The real problem, however, is not necessarily the quantity of information, but rather the quality — and for Federal and Postal employees who are attempting to understand all of the issues surrounding Federal Disability Retirement, it is often difficult to categorize and separate and distinguish between “good” information and “bad” information.

For instance, there is the local/district Human Resources personnel for an employee’s Agency.  Agency H.R. offices are made up of “people” — both good and bad, both competent and incompetent; both helpful and downright ornery.  Then, there is the Office of Personnel Management.  There are multiple internet sites, blogs, a plethora of lawyers (though, there are not that many lawyers who are versed in the area of Federal Disability Law).

The bottom-line issue is not one of “quantity” of information, but how to discern between “good” information and “bad” information.  Too often, a person will call me and tell me that “so-and-so told me that X occurs when you file for Federal Disability Retirement — is that true?”

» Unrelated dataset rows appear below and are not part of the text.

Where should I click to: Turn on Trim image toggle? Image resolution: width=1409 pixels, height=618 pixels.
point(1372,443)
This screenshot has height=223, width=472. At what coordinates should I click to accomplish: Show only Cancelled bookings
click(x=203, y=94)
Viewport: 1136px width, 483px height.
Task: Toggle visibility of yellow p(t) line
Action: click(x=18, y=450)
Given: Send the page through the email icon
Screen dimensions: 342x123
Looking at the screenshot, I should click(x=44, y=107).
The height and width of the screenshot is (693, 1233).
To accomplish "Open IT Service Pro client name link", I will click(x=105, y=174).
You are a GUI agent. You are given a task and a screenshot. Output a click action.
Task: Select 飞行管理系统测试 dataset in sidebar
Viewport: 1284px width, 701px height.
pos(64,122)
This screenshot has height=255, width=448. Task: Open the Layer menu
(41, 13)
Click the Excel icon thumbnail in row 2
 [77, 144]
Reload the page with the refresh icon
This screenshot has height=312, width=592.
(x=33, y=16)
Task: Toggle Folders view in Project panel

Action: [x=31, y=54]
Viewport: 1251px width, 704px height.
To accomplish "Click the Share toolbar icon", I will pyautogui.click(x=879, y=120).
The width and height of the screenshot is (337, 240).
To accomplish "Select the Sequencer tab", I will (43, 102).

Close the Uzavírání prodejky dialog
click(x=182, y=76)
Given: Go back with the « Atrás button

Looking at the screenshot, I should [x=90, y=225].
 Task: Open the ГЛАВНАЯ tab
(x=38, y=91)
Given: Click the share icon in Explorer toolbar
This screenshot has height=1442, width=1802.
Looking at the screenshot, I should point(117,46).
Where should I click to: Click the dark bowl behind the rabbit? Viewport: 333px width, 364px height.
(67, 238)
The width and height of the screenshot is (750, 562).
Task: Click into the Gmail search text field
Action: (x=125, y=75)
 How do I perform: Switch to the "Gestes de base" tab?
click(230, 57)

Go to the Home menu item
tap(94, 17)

My response is of a standard nature:  I do not sit and argue or contradict some third person whom I have never met, and against a statement which may have been taken out of context.  Instead, I ask my caller, potential clients, and anyone and everyone who reads my writings, to look at the substance of what I write and say; review the consistency of what I have written, and make your own judgment:  Discern well by checking out the facts, and seeing if what others have said about me, or what I have said, rings true.  Be discerning.